You haven't mentioned what the film was physically transferred to though. Generally this is done to Digital Betacam which is 10bit YUV and the Sony YUV codec matches that so you could use that. If it's only SD then you should get reasonable playback performance without needing a RAID. I know this means more work upfront but you then have sound locked to vision. That codec does support 24/48KHz if you want to keep the sound quality high as possible.

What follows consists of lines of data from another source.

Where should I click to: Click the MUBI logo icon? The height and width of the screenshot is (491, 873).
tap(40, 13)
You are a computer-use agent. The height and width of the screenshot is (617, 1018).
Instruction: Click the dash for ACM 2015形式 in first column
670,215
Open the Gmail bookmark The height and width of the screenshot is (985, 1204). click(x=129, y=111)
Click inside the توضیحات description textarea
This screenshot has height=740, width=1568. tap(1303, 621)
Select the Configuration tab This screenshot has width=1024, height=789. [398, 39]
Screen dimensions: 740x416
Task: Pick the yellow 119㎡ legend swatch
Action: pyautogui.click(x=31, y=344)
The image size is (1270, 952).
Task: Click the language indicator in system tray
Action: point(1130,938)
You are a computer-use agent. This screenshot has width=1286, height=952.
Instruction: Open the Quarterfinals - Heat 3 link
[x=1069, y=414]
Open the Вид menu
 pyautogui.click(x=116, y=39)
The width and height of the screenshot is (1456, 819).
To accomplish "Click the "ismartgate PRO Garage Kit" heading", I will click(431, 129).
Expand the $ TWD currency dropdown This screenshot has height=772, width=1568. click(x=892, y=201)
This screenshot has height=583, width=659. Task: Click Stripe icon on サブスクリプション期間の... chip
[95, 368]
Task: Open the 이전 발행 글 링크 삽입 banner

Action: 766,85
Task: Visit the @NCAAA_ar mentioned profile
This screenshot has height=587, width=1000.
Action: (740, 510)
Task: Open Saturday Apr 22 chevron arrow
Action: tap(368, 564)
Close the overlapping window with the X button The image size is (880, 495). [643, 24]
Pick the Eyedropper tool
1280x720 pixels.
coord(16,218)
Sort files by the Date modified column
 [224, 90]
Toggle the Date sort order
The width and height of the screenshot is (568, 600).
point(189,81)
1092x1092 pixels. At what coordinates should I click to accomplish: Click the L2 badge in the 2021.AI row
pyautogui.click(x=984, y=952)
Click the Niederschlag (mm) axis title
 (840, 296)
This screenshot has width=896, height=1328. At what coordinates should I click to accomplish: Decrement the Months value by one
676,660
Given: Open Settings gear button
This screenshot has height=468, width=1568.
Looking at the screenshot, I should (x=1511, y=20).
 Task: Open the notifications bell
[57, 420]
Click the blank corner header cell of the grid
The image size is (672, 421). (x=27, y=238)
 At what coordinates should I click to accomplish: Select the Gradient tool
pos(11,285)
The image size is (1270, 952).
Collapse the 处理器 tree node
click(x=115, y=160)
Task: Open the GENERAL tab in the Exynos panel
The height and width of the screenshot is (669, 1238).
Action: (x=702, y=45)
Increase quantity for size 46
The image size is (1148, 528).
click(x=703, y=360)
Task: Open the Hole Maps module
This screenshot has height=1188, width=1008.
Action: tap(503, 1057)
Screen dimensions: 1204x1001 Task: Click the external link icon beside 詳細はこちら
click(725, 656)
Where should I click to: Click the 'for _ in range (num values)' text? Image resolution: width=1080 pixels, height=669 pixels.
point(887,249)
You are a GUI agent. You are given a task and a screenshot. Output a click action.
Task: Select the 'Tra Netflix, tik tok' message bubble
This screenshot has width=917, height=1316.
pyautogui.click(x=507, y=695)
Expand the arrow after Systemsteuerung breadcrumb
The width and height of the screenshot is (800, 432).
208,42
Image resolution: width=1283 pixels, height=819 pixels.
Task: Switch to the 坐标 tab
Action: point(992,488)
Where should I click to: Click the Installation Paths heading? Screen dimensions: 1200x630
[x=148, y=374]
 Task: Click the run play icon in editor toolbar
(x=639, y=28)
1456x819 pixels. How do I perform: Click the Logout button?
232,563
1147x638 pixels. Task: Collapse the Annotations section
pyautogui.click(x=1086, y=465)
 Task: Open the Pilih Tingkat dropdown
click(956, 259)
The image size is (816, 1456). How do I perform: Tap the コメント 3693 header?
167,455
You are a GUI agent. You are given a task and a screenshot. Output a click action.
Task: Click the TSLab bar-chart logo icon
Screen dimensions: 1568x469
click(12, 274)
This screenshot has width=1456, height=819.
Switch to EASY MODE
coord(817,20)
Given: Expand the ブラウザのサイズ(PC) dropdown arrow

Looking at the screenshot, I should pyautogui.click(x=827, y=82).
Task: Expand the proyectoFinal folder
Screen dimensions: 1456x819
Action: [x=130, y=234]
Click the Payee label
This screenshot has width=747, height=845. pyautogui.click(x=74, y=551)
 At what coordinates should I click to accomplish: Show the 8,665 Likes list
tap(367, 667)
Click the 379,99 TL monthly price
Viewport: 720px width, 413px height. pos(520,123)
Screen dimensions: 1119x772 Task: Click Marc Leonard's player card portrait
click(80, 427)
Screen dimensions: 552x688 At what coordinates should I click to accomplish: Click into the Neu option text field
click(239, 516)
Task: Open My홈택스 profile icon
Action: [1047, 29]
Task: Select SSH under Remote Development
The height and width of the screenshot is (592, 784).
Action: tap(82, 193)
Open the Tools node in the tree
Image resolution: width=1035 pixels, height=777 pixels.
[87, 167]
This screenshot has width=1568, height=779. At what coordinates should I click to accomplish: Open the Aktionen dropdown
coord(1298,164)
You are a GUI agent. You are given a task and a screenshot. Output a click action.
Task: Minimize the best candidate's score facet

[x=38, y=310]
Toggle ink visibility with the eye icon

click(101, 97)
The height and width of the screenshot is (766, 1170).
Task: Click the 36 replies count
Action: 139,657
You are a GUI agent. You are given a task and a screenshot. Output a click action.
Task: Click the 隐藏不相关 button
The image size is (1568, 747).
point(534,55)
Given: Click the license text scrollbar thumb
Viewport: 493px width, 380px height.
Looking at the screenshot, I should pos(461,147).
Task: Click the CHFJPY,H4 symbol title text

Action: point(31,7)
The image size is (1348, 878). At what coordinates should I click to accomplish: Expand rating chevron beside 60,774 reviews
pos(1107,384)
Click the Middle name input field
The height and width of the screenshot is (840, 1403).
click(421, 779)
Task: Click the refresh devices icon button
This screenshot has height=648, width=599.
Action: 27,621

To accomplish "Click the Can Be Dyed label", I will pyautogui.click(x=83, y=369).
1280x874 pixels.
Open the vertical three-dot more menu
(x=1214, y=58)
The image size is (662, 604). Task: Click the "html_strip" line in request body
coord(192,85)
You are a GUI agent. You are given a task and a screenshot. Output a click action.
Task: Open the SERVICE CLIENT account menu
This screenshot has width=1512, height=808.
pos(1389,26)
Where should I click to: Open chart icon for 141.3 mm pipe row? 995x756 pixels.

One thing I noticed from your previous posts. You seem to plan to pick the best vision take of a shot and then match the best audio take. If so I should say this may not work well at all. I don't really understand why but man it can really stick out that something is wrong between speech and vision, even when you cannot see the face it can jar. You might be fine but just take a break and have another look at it before deciding to commit.

Bob.
Shenan wrote on 4/22/2010, 7:09 PM
Thanks Dave and Bob.

Bob, I didn't mean to give that impression of what I'm planning to do, as I know it wouldn't work right. I'm going to sync the video with the same take's audio. I want to do everything by the book, so will do the .01% time stretch to have perfect sync.

Regarding what it was transferred to, my computer is not the most powerful, so I asked them to put it on Prores 422 codec, which seemed to be the most basic they offered. And it is SD video.

Is there no way to permanently lock separate video and audio into an event/clip that can serve as source for a project without having to render it out first?

Thanks!

Shenan
farss wrote on 4/22/2010, 7:49 PM
"Is there no way to permanently lock separate video and audio into an event/clip that can serve as source for a project without having to render it out first?"

NO!
Man I wish there was. Vegas will only assume sound and vision from the one file should be in sync. It's not really locked either, it is simply Grouped but on the upside if you do manage to Ungroup them and slide them out of sync Vegas will turn the event pink and give you an indication of how out of sync they are.

One way I get around this is to add event level markers from the trimmer labelled "Sync". Works quite well. Slip and slide the audio until it's in sync. RClick, open in trimmer and hit M. Do this for both the vision and sound event without moving the playhead / cursor.

Now some good news. That Sony YUV codec I mentioned is quite light to decode, perhaps even lighter then DV. Less compression = less CPU = More disk i/o bandwidth. Give it a test, see how it work, only take a few minutes. Your other choice would be Cineform but I've zero dramas with that Sony YUV codec, goes into and out of AE just fine as well.

Bob.

Shenan wrote on 4/22/2010, 8:28 PM
Thanks again, Bob. I will try some of these things tomorrow.